To calculate sensitivity, specificity, and PPV with our claims data-based definitions, we linked the subjects in the cohort sampled from Medicare/PACE with the registry data using person-specific identifiers. Because the subjects in our cohort were a subset of the entire Medicare population in PA, e.g., those also enrolled in the PACE program, whereas the registry data include all cases in PA, we could not assess how successful the linkage was. It was impossible to assess whether we had non-linked registry cases because of poor linkage or because they arose outside of the cohort. However, we had several personal identifiers available for linkage, and the successful linkage was indirectly supported by the findings of our study; incidence in the cohort was similar to that in the SEER database, and sensitivity, specificity and PPV in some of the cancers were compatible with previous studies.
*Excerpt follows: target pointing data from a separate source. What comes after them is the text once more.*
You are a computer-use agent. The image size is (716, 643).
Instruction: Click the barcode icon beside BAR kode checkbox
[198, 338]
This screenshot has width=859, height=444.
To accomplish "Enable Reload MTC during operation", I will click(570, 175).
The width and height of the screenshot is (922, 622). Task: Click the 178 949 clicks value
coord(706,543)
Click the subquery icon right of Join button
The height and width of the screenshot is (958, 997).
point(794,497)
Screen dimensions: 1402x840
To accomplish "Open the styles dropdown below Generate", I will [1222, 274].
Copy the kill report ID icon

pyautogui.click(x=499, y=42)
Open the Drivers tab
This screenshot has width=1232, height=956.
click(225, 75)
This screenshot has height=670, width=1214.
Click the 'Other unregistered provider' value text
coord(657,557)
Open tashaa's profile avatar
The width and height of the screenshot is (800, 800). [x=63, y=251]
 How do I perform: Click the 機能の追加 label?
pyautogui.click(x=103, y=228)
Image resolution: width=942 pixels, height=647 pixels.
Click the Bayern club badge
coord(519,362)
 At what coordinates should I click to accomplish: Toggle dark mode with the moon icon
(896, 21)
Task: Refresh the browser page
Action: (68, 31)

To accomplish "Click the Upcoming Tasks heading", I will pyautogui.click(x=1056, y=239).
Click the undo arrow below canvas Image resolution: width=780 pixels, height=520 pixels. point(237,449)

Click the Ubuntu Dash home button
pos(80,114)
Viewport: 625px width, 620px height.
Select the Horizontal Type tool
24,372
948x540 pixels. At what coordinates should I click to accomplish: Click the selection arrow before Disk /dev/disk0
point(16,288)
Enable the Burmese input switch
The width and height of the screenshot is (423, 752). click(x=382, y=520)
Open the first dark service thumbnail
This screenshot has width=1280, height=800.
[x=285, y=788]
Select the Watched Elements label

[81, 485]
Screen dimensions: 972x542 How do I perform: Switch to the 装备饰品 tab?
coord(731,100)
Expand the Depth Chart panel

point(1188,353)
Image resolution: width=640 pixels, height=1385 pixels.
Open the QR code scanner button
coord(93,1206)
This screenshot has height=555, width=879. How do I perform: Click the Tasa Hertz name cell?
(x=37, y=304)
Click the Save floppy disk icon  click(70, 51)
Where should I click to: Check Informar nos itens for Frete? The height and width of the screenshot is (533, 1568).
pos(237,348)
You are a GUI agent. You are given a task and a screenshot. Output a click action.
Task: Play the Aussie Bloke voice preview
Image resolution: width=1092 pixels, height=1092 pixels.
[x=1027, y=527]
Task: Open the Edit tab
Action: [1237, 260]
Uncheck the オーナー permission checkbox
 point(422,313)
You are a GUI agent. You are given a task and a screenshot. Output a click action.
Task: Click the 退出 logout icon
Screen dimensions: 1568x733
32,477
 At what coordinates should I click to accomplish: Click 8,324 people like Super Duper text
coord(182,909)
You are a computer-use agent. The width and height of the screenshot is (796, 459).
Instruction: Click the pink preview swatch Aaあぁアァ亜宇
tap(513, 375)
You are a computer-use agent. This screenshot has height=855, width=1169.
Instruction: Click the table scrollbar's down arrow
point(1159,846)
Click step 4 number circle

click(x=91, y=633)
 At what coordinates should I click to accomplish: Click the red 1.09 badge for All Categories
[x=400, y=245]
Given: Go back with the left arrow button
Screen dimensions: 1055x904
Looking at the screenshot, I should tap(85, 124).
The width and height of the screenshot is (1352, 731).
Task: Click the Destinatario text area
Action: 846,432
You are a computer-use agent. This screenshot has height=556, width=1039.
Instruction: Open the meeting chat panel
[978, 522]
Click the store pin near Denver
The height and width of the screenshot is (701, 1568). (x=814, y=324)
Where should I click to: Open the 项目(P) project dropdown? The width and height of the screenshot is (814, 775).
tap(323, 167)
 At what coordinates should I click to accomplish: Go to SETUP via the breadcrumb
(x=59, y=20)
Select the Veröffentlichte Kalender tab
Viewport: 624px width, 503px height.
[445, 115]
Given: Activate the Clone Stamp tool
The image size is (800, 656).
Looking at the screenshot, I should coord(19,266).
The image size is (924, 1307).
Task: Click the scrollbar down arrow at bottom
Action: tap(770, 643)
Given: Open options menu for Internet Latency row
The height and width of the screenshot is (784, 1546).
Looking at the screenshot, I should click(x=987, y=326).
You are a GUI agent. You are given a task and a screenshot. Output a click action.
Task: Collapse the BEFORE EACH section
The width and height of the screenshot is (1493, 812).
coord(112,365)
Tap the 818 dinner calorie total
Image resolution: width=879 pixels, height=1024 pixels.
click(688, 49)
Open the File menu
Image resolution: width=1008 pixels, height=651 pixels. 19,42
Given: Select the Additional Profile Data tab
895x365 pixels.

Any insufficiency in linkage would likely diminish specificity and PPV.

We conclude that claims data can identify incident hematologic malignancies and solid tumors with high specificity and but with relatively low to moderate sensitivity and PPVs. Within the cases identified by both the registry and the claims-based definition, the agreement in the first dates of cancer diagnosis was sufficient. Our claims-based definition resulted in relatively small bias in our example of a typical pharmacoepidemiologic study with drug A possibly causing lymphoma. However, the impact of bias due to misclassification and thus the usefulness of claims-based cancer definitions as cancer outcome markers in etiologic studies need to be assessed for each study setting.